Dataset items:
........

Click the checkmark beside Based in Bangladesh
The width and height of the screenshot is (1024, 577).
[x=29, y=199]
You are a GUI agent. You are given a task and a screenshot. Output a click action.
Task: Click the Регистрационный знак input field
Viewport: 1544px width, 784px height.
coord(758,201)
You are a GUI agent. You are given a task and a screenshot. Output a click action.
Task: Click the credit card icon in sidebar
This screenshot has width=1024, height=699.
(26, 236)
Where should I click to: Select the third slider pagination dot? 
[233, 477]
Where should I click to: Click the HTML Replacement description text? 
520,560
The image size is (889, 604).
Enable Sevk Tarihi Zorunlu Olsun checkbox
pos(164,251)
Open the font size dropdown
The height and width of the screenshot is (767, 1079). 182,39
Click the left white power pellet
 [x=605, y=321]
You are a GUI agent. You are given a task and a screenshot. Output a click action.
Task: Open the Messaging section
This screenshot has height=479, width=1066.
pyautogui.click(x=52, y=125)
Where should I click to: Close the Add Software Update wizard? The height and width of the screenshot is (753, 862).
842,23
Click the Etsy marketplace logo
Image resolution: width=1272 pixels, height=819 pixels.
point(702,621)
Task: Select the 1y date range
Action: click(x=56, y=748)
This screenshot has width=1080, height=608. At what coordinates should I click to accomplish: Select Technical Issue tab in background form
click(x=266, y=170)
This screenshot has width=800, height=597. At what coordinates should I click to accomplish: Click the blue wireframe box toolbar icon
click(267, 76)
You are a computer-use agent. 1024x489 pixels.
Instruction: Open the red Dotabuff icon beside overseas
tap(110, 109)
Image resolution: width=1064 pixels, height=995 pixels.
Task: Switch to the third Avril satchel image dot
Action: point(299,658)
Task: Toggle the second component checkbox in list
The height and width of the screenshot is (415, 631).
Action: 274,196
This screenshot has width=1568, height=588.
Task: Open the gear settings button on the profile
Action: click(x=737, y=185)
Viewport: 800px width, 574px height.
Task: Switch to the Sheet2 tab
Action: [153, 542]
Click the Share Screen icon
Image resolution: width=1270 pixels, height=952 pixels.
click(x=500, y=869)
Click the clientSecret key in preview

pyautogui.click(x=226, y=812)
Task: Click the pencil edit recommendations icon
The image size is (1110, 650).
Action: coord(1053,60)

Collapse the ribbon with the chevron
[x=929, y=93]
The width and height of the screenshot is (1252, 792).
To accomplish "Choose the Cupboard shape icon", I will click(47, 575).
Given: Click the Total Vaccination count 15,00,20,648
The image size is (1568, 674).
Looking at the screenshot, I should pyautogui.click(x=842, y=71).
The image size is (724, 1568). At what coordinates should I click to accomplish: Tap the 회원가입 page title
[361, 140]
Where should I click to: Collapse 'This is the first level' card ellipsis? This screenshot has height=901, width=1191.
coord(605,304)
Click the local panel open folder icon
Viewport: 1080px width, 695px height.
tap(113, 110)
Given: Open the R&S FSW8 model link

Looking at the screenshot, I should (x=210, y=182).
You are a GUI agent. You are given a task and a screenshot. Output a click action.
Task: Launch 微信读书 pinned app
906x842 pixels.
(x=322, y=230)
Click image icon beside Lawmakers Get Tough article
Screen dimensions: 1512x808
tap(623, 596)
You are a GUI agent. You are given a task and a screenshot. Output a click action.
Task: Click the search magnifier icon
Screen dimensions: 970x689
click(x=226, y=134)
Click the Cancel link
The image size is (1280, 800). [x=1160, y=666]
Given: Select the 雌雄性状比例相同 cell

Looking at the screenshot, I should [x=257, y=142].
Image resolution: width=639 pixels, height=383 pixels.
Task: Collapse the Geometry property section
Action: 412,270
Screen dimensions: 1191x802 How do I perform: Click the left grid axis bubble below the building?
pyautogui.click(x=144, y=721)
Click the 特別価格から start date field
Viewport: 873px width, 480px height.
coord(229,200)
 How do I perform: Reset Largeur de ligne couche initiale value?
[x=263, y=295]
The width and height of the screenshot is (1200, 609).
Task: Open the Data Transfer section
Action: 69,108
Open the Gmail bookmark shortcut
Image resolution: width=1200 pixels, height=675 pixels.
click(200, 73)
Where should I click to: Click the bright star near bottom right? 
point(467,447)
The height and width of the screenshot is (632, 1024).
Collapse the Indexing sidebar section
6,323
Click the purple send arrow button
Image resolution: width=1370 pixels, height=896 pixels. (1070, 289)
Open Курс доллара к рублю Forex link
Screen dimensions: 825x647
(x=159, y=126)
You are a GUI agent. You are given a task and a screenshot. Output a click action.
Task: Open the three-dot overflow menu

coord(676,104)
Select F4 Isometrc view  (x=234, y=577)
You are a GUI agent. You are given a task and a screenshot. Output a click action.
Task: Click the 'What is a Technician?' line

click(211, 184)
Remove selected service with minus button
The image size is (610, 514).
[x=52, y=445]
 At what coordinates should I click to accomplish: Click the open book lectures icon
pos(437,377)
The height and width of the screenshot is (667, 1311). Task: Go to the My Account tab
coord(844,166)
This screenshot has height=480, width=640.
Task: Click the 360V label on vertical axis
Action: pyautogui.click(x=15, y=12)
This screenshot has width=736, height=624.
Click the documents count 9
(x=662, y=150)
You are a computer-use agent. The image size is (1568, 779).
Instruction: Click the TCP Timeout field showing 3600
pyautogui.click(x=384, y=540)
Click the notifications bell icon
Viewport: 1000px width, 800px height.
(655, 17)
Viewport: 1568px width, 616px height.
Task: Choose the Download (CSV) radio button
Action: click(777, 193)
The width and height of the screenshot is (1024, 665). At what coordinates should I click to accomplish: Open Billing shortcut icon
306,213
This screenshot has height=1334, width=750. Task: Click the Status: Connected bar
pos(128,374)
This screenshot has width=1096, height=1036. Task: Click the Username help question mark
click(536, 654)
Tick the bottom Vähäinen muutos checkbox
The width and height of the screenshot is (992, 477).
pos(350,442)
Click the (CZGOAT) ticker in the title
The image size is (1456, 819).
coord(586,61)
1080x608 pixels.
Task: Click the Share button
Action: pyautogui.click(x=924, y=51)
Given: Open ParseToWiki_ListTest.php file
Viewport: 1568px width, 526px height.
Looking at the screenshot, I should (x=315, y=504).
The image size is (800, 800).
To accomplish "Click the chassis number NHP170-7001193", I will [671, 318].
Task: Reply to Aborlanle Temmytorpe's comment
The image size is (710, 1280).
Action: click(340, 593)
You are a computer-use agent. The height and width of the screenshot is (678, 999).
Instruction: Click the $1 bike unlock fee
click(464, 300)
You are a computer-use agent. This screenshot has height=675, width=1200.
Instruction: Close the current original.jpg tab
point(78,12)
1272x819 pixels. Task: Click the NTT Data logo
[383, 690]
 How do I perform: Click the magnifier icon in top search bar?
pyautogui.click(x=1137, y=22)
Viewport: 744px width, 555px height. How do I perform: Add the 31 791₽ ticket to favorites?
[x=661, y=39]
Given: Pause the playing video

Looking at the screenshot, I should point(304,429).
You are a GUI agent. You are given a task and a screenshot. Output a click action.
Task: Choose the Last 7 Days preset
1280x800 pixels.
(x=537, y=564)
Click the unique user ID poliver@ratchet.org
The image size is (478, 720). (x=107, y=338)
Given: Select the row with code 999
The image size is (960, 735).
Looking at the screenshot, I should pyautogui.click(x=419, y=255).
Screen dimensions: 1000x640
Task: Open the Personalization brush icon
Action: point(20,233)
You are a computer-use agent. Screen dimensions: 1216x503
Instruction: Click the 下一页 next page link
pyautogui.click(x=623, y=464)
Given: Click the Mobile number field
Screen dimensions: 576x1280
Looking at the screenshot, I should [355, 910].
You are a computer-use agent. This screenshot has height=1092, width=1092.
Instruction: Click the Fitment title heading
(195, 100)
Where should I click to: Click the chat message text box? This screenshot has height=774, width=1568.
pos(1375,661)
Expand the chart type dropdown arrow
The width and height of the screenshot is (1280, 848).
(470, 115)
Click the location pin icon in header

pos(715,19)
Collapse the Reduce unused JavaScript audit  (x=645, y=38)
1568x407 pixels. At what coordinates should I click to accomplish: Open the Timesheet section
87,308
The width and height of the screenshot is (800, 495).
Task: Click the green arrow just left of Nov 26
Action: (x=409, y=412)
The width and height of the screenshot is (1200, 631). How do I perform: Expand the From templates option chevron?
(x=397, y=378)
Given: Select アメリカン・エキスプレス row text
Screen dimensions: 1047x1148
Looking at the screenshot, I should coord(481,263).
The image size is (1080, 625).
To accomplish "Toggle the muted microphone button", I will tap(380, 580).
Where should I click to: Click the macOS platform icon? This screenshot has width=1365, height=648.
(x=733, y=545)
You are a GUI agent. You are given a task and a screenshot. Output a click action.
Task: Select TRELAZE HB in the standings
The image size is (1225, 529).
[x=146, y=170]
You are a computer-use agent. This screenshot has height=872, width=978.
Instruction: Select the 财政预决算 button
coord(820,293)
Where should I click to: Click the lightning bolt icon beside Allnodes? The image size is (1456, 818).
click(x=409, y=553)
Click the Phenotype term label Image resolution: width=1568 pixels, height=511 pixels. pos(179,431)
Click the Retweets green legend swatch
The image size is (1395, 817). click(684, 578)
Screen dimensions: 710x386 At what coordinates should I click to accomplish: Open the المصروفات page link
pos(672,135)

........

Activity:
Pull every line containing "number" from the entries above and copy it.

Task output:
To accomplish "Click the chassis number NHP170-7001193", I will [671, 318].
Given: Click the Mobile number field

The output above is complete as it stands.